I feel rather stupid asking this but… I have made a 4-yard pseudo warp in the normal way and now I am ready to put it on the loom. Do you put the cross through the lease stick as usual? Do you cut the back and front part so you have individual strands and then pull them from the cross and tie both ends on each strand of yarn? Would you put them through the heddles right away since you would no longer have the cross to guide you if you left them all hanging or do you just count on that since they are tied onto the apron rod, you can figure it out without the yarn crossing over each other? I can see this will take more work than a normal warp but I decided to make four blankets so I thought it would be worth it. Or maybe for four blankets it really isn’t worth it? Arghhh, I can almost see you shaking your head!
I use a dummy warp (pseudo warp) when I want to use expensive yarn and I don’t want any loom loss. I don’t do it for everything, just expensive things like mohair. As you know I warp Back to Front for 99.9% of all weaving that I do except for my mohair blankets. Brushed mohair can be one of the most difficult warps to put so I warp it differently. (Not back to front) and not quite front to back.
I tie on at the front of the loom to a warp that is already threaded to the draft I want and sleyed through a reed at the proper epi. After I tie all the new warp ends to the ends that are coming out of the reed I remove the lease sticks. This is very very important for this method of warping. You can then make a plain weave shed and you wind your warp onto the back beam through the reed and heddles basically in 2 layers. Your mohair doesn’t stick this way…..wind, wind, wind and it is on the loom. Oh and one more thing. If you are using that dummy warp, just wind it on the way you normally do. It is plenty long enough to not have to worry about pulling one warp end and having the other get shorter when you tie to the individual ends. This can be a problem if your dummy warp is too short, ie you have leftover warp on your loom and it doesn’t have a full wrap around the back beam to secure it. You can always use a little duck tape at the back to secure things….I have done that a million times.

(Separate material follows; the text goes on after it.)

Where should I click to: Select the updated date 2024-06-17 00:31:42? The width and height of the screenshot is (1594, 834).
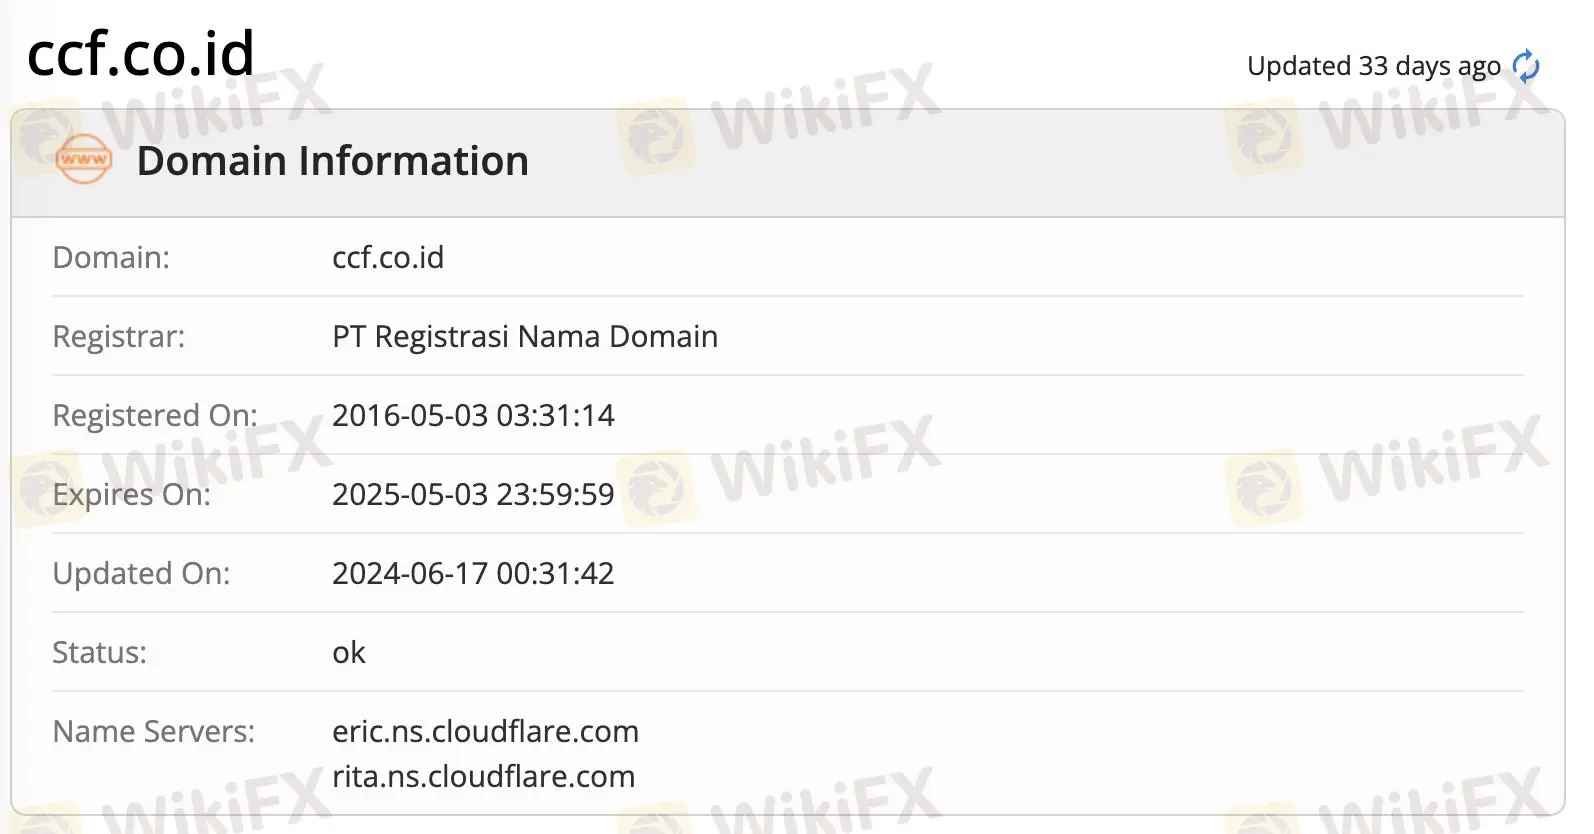pyautogui.click(x=473, y=573)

When I make a purpose made dummy warp, I make them with 1/2 the number of ends but I make them extra long. Then I take each individual end and fold them in half and half hitch them to my back rod. By folding them in half you now the right number of warp ends but it also means they will be secure, secure, secure ….forever. As the dummy warp gets shorter and shorter and shorter each time I tie on to it, the threads never move because they were half-hitched to the back rod. If you look at the entire blurb in The Knowledge Base, you will have every step with more detailed instructions. Tying on a New Warp to an Old Warp
So now I have to ask you, are you making a mohair blanket or is this the Harrisville Shetland that you are working with? If it is, I would just wind on the way you always do, Back to Front….Harrisville goes on quite easily this way. Another way to reduce stickiness when winding on Back to Front through lease sticks is to make your warp with 2 ends together going through your cross. This reduces the congestion at the lease sticks. You have 2 ends working together rather than 1 and 1. Hope this makes sense.

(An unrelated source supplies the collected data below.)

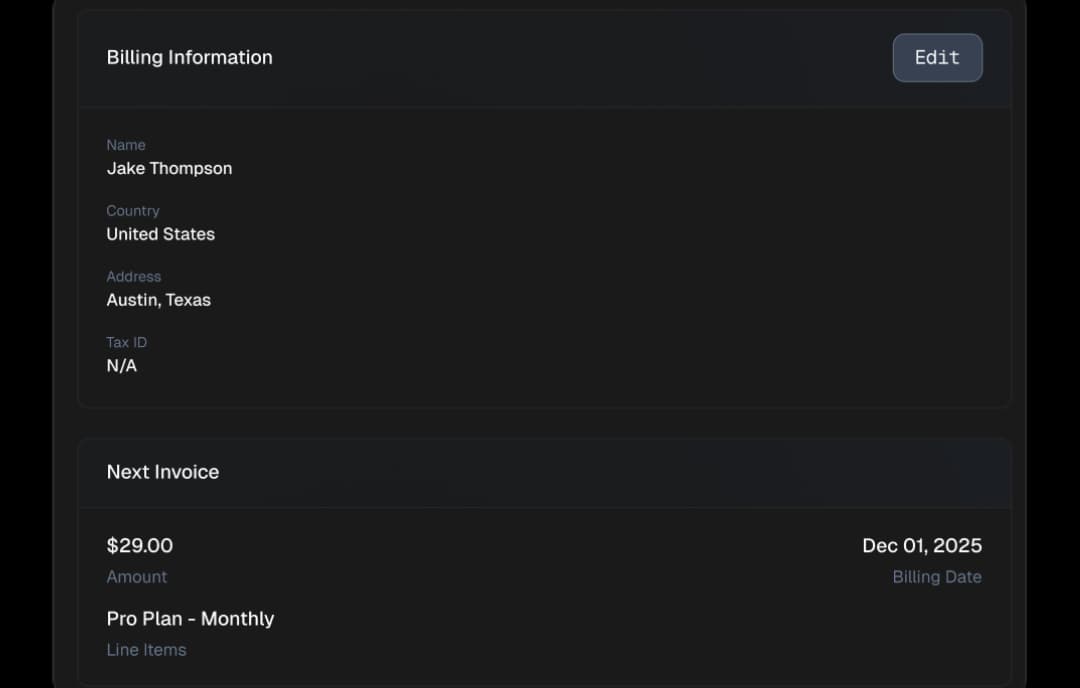Click the first name Jake
This screenshot has height=688, width=1080.
click(x=126, y=169)
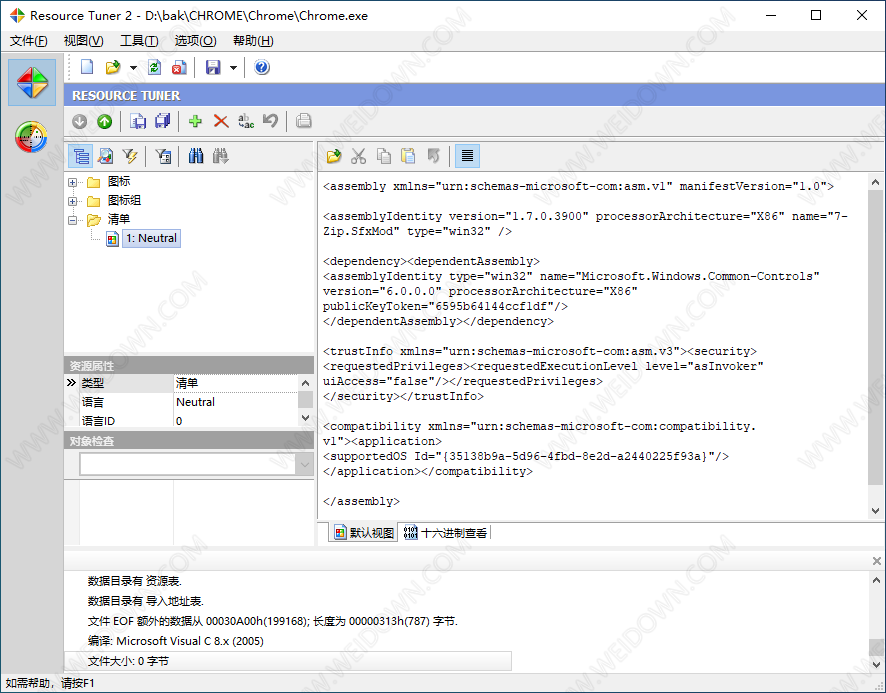The width and height of the screenshot is (886, 693).
Task: Collapse the 清单 folder tree node
Action: tap(73, 219)
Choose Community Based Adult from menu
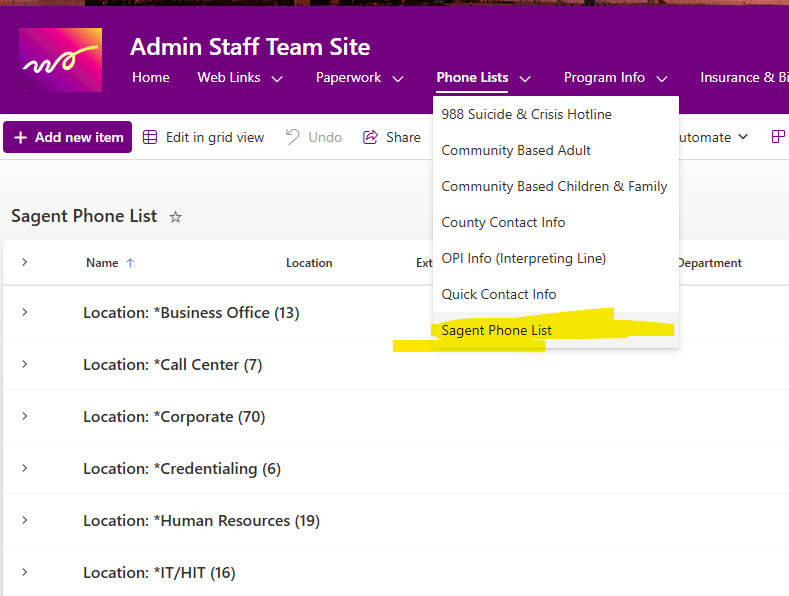The height and width of the screenshot is (596, 789). (516, 150)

Additional clarification on creating a (dummy) pseudo warp:
I’m not clear on … taking each individual and fold them in half and do a half hitch?.. we have to cut the loop so that we have the loose ends? I guess the problem I am having is we made the warp with the cross on one end and loop at the other. I have been trying to visualize this…
In a nutshell, you have to have something to tie your new warp on to. If you don’t have a warp already on the loom to tie-on to you have to make one and have it on the loom already threaded through the heddles and reed and you tie on to it in the front.
That little excerpt was about getting a loom ready to tie on many many times. Imagine you have a normal warp on and it comes up over the back beam and then you cut your project off and think you will tie onto it…all those ends shift on the back rod…some can become long and the other end will get short….that situation is really hard to tie on to. If you have a warp that is half hitched to the back rod then those 2 ends will never shift when you tie on to them. I hope this helps you see the logic in the half hitch method.